そんな話、霞が関では「正気じゃない」と笑われる種類だ。
だから、面白い。
デスクに戻り、端末を立ち上げる。
行政庁の内部網。審査官データベース。
自分用に短く切ったフォルダを開く。
《METIS》
指がスクロールを止める。
企業都市審査官。処理能力、判断速度、対外交渉——全部が上位。
優秀。
……なのに、熱がない。
欠けているんじゃない。
抑えている。
「役割は完璧。だからこそ、歪むのよね」
次のタブを開く。文化庁。
京都。文化保護の実務。現場対応も早い。
そして——感情が前に出る。
「こっちは熱の塊。扱い方は、まだ知らない」
二つ並べると、妙に綺麗だ。
氷と火。論理と直感。
噛み合えば刃になる。

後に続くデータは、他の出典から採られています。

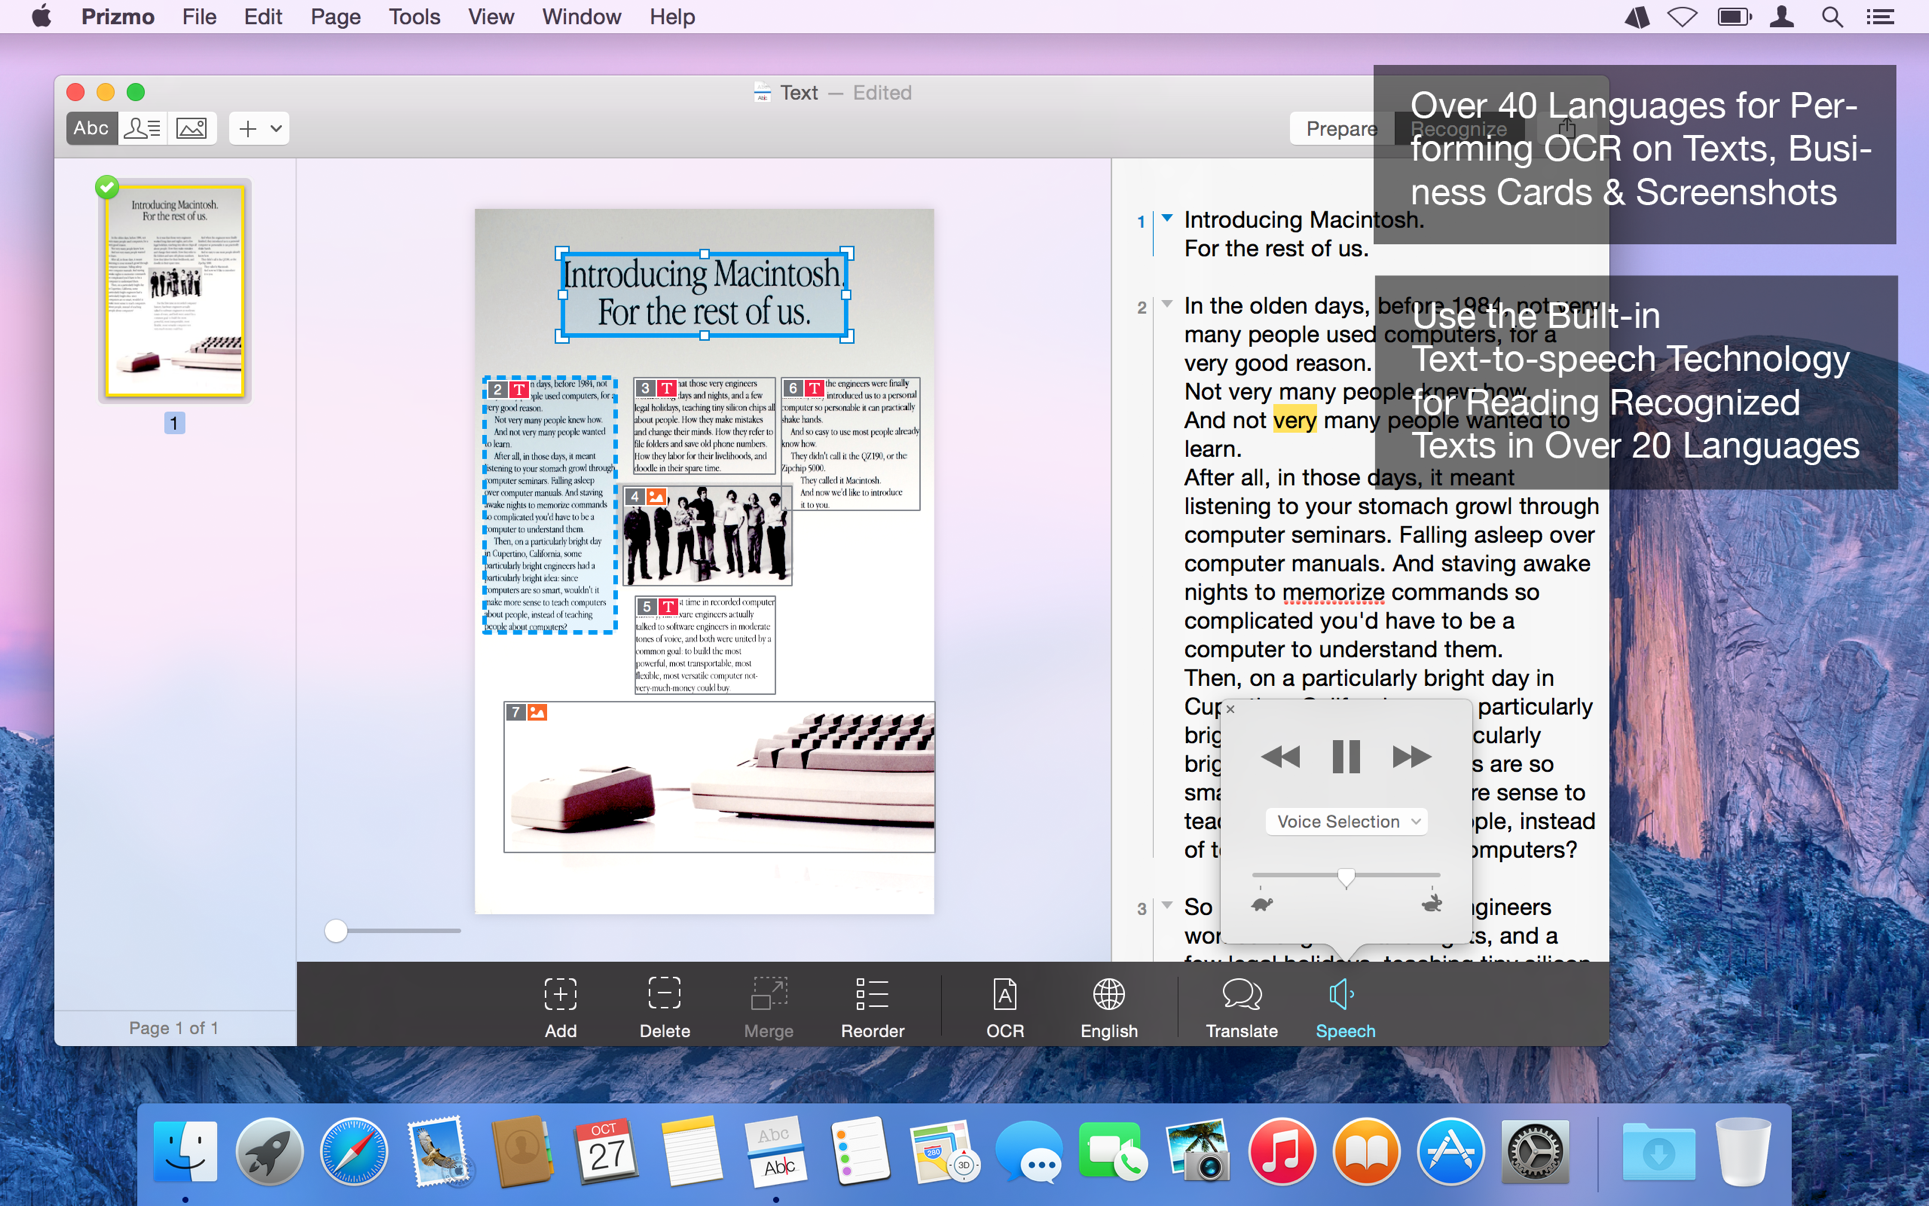Select the text formatting Abc icon
Image resolution: width=1929 pixels, height=1206 pixels.
(x=90, y=126)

噛み合わなければ事故になる。
「——いい配置ね。意味は後からつくる」
私は椅子の背にもたれ、天井を見上げた。
白い天井。何も映さない。
なのに今日は、そこに“未来”が透けて見える気がした。
「じゃあ——もう一人のピースは?」
指先が、別のフォルダに触れる。
画面に一瞬だけ、名称が走った。
《官房副長官室/人事参照:閲覧権限なし》
ふ、と口角が上がる。
まだ中身は見えない。見なくていい。今は。
私は画面を閉じ、端末をロックした。
決める。
東雲遼と天城澪。
この二人を、都市調査という名目で外に出す。
そして——
「あなた達と私。どっちが先に見つけるかしらね。この国の未来」
勝負でもないのに、競争の味がする。
その味が、久しぶりに“生きてる”感じをくれた。